» Exercise instructions: Please give back all the records exactly, but keep the pictures out.

» Pixel coordinate grounding data:
******************************
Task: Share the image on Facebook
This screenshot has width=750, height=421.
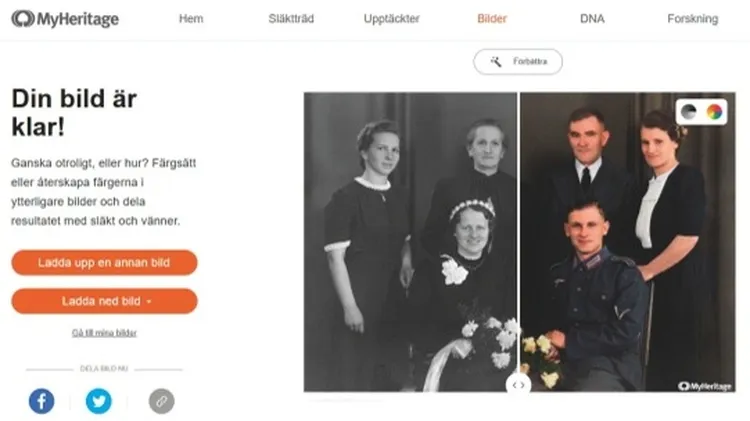Action: [42, 401]
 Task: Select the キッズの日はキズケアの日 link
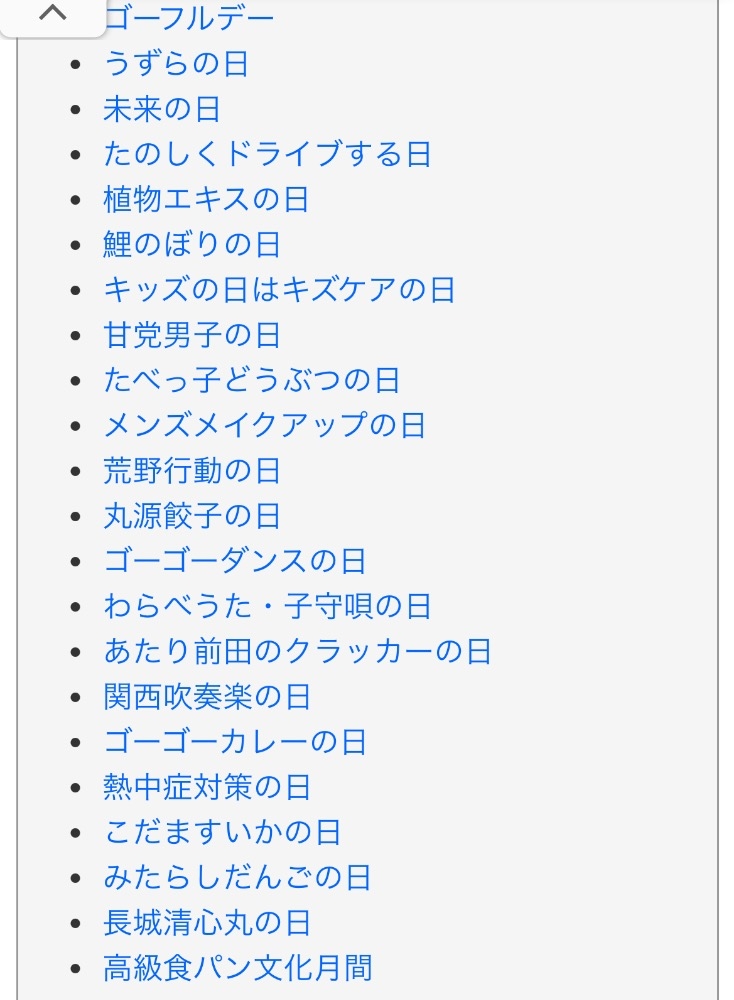(x=279, y=290)
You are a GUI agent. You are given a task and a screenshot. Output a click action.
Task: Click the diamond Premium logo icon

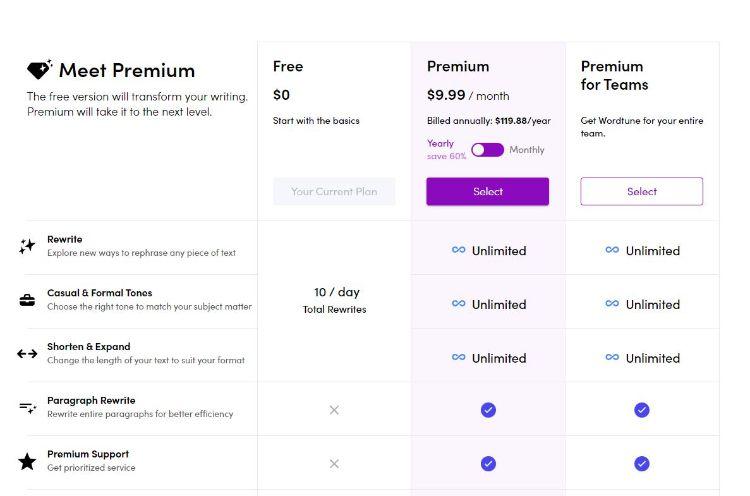pyautogui.click(x=39, y=69)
******************************
» Solution:
Task: Share the image on Facebook
This screenshot has width=750, height=421.
Action: [42, 401]
 Task: Select the キッズの日はキズケアの日 link
(x=279, y=290)
You are a GUI agent. You are given a task and a screenshot. Output a click action.
Task: Click the diamond Premium logo icon

pyautogui.click(x=39, y=69)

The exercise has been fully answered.